### WORK REQUIRED
Each entry needs to be restated exactly as written.

### RECORDS PROVIDED
────
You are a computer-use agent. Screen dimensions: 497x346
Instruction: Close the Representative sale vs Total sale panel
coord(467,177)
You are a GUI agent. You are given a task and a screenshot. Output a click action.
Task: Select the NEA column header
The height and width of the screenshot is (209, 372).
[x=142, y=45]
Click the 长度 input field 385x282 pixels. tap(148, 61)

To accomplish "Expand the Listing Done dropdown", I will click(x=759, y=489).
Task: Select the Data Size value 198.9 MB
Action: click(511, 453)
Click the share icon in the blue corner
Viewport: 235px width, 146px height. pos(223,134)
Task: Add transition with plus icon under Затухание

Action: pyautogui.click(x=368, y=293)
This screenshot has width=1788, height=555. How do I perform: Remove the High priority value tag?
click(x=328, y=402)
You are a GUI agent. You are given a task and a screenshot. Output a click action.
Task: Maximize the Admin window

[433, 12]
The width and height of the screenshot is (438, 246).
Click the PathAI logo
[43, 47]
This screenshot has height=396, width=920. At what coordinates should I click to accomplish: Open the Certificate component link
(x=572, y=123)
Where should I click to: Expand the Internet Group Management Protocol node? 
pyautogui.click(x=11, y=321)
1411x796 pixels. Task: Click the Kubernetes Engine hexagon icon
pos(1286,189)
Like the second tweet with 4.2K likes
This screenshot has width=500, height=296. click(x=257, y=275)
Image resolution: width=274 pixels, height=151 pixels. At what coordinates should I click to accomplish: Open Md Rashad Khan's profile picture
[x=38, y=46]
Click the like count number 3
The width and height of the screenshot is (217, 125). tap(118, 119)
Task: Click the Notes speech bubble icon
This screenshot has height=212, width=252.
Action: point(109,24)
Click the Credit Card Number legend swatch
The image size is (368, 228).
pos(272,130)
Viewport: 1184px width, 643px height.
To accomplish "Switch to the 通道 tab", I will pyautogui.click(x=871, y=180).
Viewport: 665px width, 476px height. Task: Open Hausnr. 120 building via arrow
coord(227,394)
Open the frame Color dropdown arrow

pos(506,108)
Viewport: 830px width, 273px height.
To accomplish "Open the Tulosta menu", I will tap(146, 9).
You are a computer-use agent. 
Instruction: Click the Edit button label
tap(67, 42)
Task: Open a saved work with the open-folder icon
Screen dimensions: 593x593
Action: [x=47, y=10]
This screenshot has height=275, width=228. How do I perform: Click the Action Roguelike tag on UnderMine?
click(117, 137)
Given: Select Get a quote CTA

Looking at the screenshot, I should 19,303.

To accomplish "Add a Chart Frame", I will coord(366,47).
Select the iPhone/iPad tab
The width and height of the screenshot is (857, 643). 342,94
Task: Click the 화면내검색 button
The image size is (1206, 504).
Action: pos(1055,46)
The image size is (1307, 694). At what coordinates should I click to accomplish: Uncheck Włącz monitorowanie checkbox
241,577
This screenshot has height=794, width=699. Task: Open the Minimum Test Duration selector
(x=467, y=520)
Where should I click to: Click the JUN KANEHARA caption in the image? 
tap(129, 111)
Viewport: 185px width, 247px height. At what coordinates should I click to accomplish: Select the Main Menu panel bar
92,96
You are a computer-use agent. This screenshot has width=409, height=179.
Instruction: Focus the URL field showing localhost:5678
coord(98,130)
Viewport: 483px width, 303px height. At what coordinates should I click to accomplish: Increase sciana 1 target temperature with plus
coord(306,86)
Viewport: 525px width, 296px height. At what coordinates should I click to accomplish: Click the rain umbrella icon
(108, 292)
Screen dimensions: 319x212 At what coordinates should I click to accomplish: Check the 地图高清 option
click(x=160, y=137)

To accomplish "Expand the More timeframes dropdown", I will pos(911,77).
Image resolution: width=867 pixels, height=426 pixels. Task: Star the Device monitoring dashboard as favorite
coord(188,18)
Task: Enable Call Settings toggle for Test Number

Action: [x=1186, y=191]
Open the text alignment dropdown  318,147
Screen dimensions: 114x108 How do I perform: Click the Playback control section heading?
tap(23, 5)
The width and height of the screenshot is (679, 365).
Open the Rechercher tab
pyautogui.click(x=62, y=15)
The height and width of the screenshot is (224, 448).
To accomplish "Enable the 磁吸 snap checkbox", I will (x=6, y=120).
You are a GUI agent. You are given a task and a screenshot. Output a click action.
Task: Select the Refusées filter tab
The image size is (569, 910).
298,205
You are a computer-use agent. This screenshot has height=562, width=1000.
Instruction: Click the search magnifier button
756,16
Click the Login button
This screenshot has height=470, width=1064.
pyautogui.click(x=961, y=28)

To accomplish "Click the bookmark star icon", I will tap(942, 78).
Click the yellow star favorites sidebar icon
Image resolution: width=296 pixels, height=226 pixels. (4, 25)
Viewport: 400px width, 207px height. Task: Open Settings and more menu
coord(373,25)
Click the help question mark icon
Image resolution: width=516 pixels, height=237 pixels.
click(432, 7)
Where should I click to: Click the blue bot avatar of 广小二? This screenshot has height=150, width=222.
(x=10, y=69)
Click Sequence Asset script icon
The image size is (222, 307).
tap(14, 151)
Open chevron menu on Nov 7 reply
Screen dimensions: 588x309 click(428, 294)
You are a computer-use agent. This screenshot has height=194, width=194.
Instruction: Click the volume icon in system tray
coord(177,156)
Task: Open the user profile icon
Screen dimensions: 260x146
────
### ANSWER AREA
You are a computer-use agent. Screen dimensions: 497x346
Instruction: Close the Representative sale vs Total sale panel
coord(467,177)
You are a GUI agent. You are given a task and a screenshot. Output a click action.
Task: Select the NEA column header
The height and width of the screenshot is (209, 372).
[x=142, y=45]
Click the 长度 input field 385x282 pixels. tap(148, 61)

To accomplish "Expand the Listing Done dropdown", I will click(x=759, y=489).
Task: Select the Data Size value 198.9 MB
Action: click(511, 453)
Click the share icon in the blue corner
Viewport: 235px width, 146px height. pos(223,134)
Task: Add transition with plus icon under Затухание

Action: pyautogui.click(x=368, y=293)
This screenshot has width=1788, height=555. How do I perform: Remove the High priority value tag?
click(x=328, y=402)
You are a GUI agent. You are given a task and a screenshot. Output a click action.
Task: Maximize the Admin window

[433, 12]
The width and height of the screenshot is (438, 246).
Click the PathAI logo
[43, 47]
This screenshot has height=396, width=920. At what coordinates should I click to accomplish: Open the Certificate component link
(x=572, y=123)
Where should I click to: Expand the Internet Group Management Protocol node? 
pyautogui.click(x=11, y=321)
1411x796 pixels. Task: Click the Kubernetes Engine hexagon icon
pos(1286,189)
Like the second tweet with 4.2K likes
This screenshot has width=500, height=296. click(x=257, y=275)
Image resolution: width=274 pixels, height=151 pixels. At what coordinates should I click to accomplish: Open Md Rashad Khan's profile picture
[x=38, y=46]
Click the like count number 3
The width and height of the screenshot is (217, 125). tap(118, 119)
Task: Click the Notes speech bubble icon
This screenshot has height=212, width=252.
Action: point(109,24)
Click the Credit Card Number legend swatch
The image size is (368, 228).
pos(272,130)
Viewport: 1184px width, 643px height.
To accomplish "Switch to the 通道 tab", I will pyautogui.click(x=871, y=180).
Viewport: 665px width, 476px height. Task: Open Hausnr. 120 building via arrow
coord(227,394)
Open the frame Color dropdown arrow

pos(506,108)
Viewport: 830px width, 273px height.
To accomplish "Open the Tulosta menu", I will tap(146, 9).
You are a computer-use agent. 
Instruction: Click the Edit button label
tap(67, 42)
Task: Open a saved work with the open-folder icon
Screen dimensions: 593x593
Action: [x=47, y=10]
This screenshot has height=275, width=228. How do I perform: Click the Action Roguelike tag on UnderMine?
click(117, 137)
Given: Select Get a quote CTA

Looking at the screenshot, I should 19,303.

To accomplish "Add a Chart Frame", I will coord(366,47).
Select the iPhone/iPad tab
The width and height of the screenshot is (857, 643). 342,94
Task: Click the 화면내검색 button
The image size is (1206, 504).
Action: pos(1055,46)
The image size is (1307, 694). At what coordinates should I click to accomplish: Uncheck Włącz monitorowanie checkbox
241,577
This screenshot has height=794, width=699. Task: Open the Minimum Test Duration selector
(x=467, y=520)
Where should I click to: Click the JUN KANEHARA caption in the image? 
tap(129, 111)
Viewport: 185px width, 247px height. At what coordinates should I click to accomplish: Select the Main Menu panel bar
92,96
You are a computer-use agent. This screenshot has width=409, height=179.
Instruction: Focus the URL field showing localhost:5678
coord(98,130)
Viewport: 483px width, 303px height. At what coordinates should I click to accomplish: Increase sciana 1 target temperature with plus
coord(306,86)
Viewport: 525px width, 296px height. At what coordinates should I click to accomplish: Click the rain umbrella icon
(108, 292)
Screen dimensions: 319x212 At what coordinates should I click to accomplish: Check the 地图高清 option
click(x=160, y=137)

To accomplish "Expand the More timeframes dropdown", I will pos(911,77).
Image resolution: width=867 pixels, height=426 pixels. Task: Star the Device monitoring dashboard as favorite
coord(188,18)
Task: Enable Call Settings toggle for Test Number

Action: [x=1186, y=191]
Open the text alignment dropdown  318,147
Screen dimensions: 114x108 How do I perform: Click the Playback control section heading?
tap(23, 5)
The width and height of the screenshot is (679, 365).
Open the Rechercher tab
pyautogui.click(x=62, y=15)
The height and width of the screenshot is (224, 448).
To accomplish "Enable the 磁吸 snap checkbox", I will (x=6, y=120).
You are a GUI agent. You are given a task and a screenshot. Output a click action.
Task: Select the Refusées filter tab
The image size is (569, 910).
298,205
You are a computer-use agent. This screenshot has height=562, width=1000.
Instruction: Click the search magnifier button
756,16
Click the Login button
This screenshot has height=470, width=1064.
pyautogui.click(x=961, y=28)

To accomplish "Click the bookmark star icon", I will tap(942, 78).
Click the yellow star favorites sidebar icon
Image resolution: width=296 pixels, height=226 pixels. (4, 25)
Viewport: 400px width, 207px height. Task: Open Settings and more menu
coord(373,25)
Click the help question mark icon
Image resolution: width=516 pixels, height=237 pixels.
click(432, 7)
Where should I click to: Click the blue bot avatar of 广小二? This screenshot has height=150, width=222.
(x=10, y=69)
Click Sequence Asset script icon
The image size is (222, 307).
tap(14, 151)
Open chevron menu on Nov 7 reply
Screen dimensions: 588x309 click(428, 294)
You are a computer-use agent. This screenshot has height=194, width=194.
Instruction: Click the volume icon in system tray
coord(177,156)
Task: Open the user profile icon
Screen dimensions: 260x146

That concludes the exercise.